Projekte

Kraftwerksbetreiber versorgt eigene Anlagen im oststeirischen Strallegg5 min read

30. Dezember 2019, Lesedauer: 4 min

Kraftwerksbetreiber versorgt eigene Anlagen im oststeirischen Strallegg5 min read

Lesedauer: 4 Minuten

Mit dem Bau eines Kleinwasserkraftwerks in der oststeirischen Gemeinde Strallegg machte sich Betreiber Ernst Schweighofer weitgehend unabhängig von der öffentlichen Energieversorgung.

Die zu großen Teilen in Eigenregie errichtete Anlage deckt den fast kompletten Strombedarf von mehreren Wohn- und Wirtschaftsobjekten und eines ebenfalls im Eigenbesitz stehenden Heizwerks. Der überschüssige Strom wird ins Netz der Energie Steiermark eingespeist, von welchem bei geringem Wasserdargebot auch Strom bezogen werden kann. Realisiert wurde das 2017 innerhalb von fünf Monaten gebaute Kraftwerk nach dem klassischen Ausleitungsprinzip. Über ein Tiroler Wehr werden bis zu 130 l/s aus dem Arbesbach eingezogen und über eine rund 1,3 km lange Druckleitung zu einer 3-düsigen Pelton-Turbine geleitet. Das gesamte Rohrmaterial in Form hoch beanspruchbarer duktiler Gussrohre lieferte der oberösterreichische Vertriebsprofi Geotrade. Dank des flexiblen Muffensystems konnte die gesamte Rohrtrasse ohne den Einbau von Rohrkrümmern verlegt werden. Nach der Inbetriebnahme im März 2018 feiert die Anlage im heurigen Frühjahr ihr 1-jähriges Betriebsjubiläum.

Der heute 21 Jahre junge Ernst Schweighofer aus Strallegg im oststeirischen Bezirk Weiz hat sein Interesse für Wasserkraft schon früh entwickelt. Bereits 2009 zeichnete der damals Zwölfjährige erste Pläne für den Bau eines Wasserkraftwerks auf dem Grundstück der Eltern. Der Bauaufwand für eine Anlage mit maximal 5 kW Leistung wurde allerdings als zu hoch erachtet. Nachdem die Familie 2014 die Beratungsaktion für Kleinwasserkraftwerke in Anspruch genommen hatte, wurden die Pläne für ein eigenes Wasserkraftwerk wieder konkret. Im Rahmen der Beratung wurde ein jährliches Erzeugungspotential für rund 200.000 kWh festgestellt. Da der Fokus der Familie Schweighofer aber auf Eigenenergieversorgung ausgerichtet war und noch immer ist, wurde das Vorhaben wieder auf Eis gelegt. „Dies änderte sich im Jahr 2015, als wir unser eigenes Biomassewerk in Betrieb genommen hatten. Aufgrund des hohen Strombedarfs des Heizwerks war die Errichtung eines Wasserkraftwerks wieder sehr sinnvoll geworden“, erklärt Ernst Schweighofer.

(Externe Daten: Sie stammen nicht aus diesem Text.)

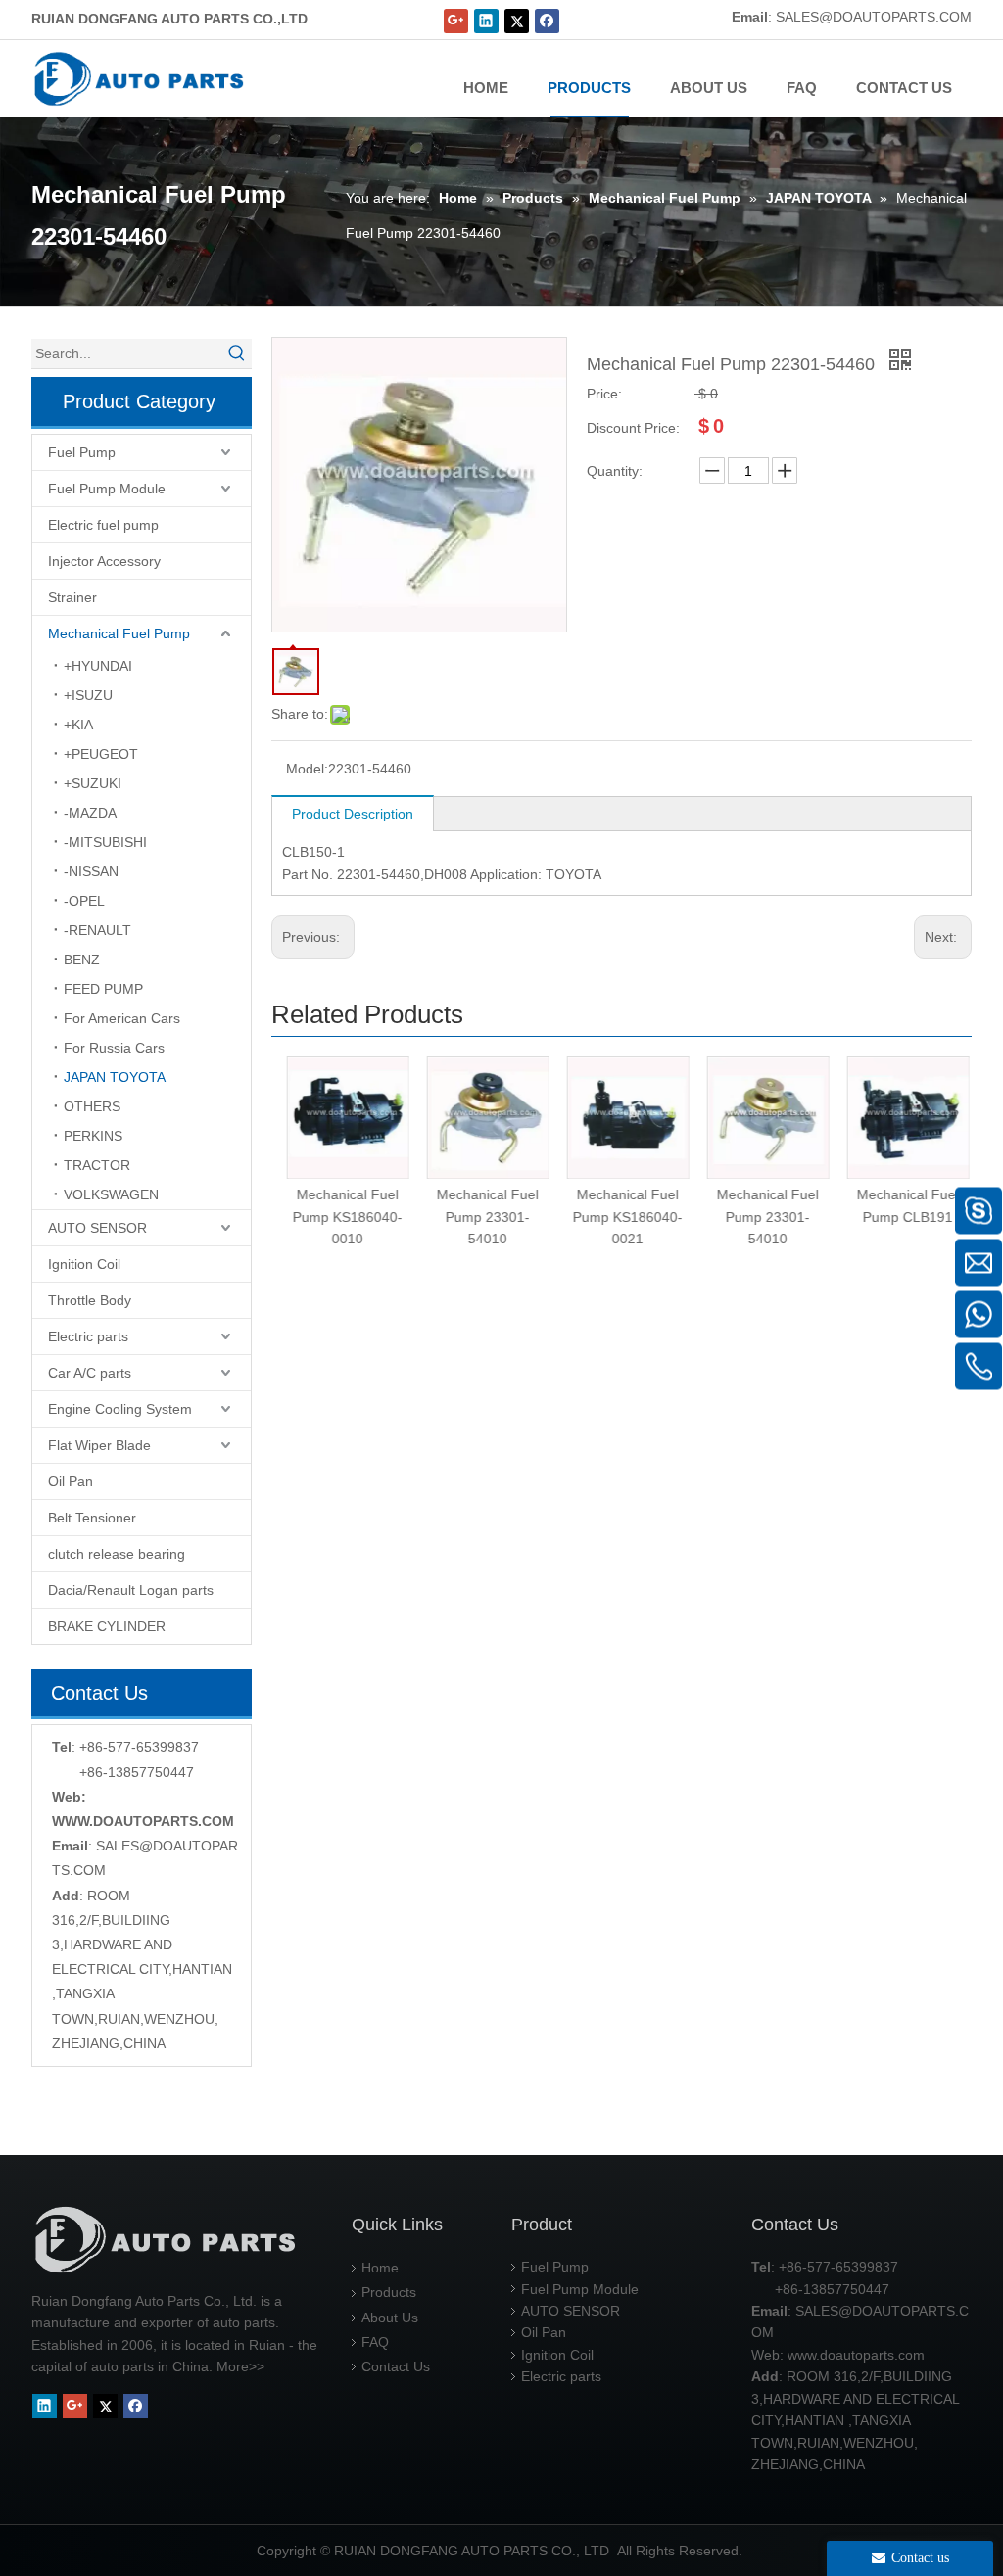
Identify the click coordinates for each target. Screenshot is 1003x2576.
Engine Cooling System (120, 1409)
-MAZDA (90, 812)
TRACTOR (97, 1165)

Kraftwerksbau in kürzester Zeit bewilligt
Noch im Dezember 2015 wurde bei den zuständigen Behörden das Ansuchen für den Bau eines Kleinwasserkraftwerks am Arbesbach eingereicht. Geplant und ausgearbeitet wurde das Projekt vom auf Kleinwasserkraft spezialisierten Ingenieurbüro Mosbacher aus Niederösterreich. Schweighofer betont, dass die Grundbesitzer, Fischereiberechtigten und Behördenvertreter von Beginn an in das Projekt eingebunden waren und mit allen Beteiligten rasch ein Übereinkommen gefunden werden konnte. Dies erklärt auch die kurze Genehmigungsphase, bereits wenige Monate nach der Einreichung wurde im Mai 2016 die Baugenehmigung erteilt. Als ökologische Ausgleichsmaßnahme wurde ein Gewässerabschnitt beim Mündungsbereich des Bachs durch das Setzen von Niederwasser-Buhnen fischdurchgängig gemacht.

Druckleitung aus duktilen Gussrohren
Die eigentlichen Bauarbeiten starteten mit dem Aushub des Krafthauses Anfang Juni 2017, in rund drei Wochen war der Betonbau des Gebäudes hochgezogen. Im Anschluss folgte die Verlegung der rund 1,3 km langen Druckrohrleitung, die wie die Erd- und Stahlwasserbauarbeiten von Schweighofer in Eigenregie mit der Unterstützung von Montagehelfern umgesetzt wurde. Der obere Trassenabschnitt wurde in der Dimension DN350 verlegt, nach einer Verjüngung wurden die restlichen rund 950 m Richtung Krafthaus in DN300 ausgeführt. Zusätzlich mitverlegt wurden Leerrohre für die jeweils separat geführten Strom- und Glasfaserkabel zur energietechnischen Anbindung der Wasserfassung. Beim Rohrmaterial setzte der Betreiber auf duktile Gussrohre des Herstellers Jindal SAW, die vom Vertriebsspezialisten Geotrade aus Oberösterreich geliefert wurden. Die qualitativ hochwertigen Rohre stehen für hohe Druckbeständigkeit, Resistenz gegen schädliche Umwelteinflüsse, optimale Fließbedingungen durch hochglatte Innenflächen und sind für schwierigste Einbau­bedingungen geeignet. Darüber hinaus ­können die Rohre ohne zusätzliches Bettungsmaterial im Erdreich verlegt werden. Dank der Abwinkelbarkeit der Rohrstöße innerhalb der Verbindungsmuffen erlaubt das System die Ausführung weitläufiger Richtungsänderungen der Rohrtrasse ohne die Verwendung spezieller Formstücke. Dies traf auch bei der Druckleitung des Kraftwerks Arbesbach zu, deren Verlegung inklusive einer Bachunterquerung komplett ohne Rohrbögen in rund 1,5 Monaten bewerkstelligt werden konnte.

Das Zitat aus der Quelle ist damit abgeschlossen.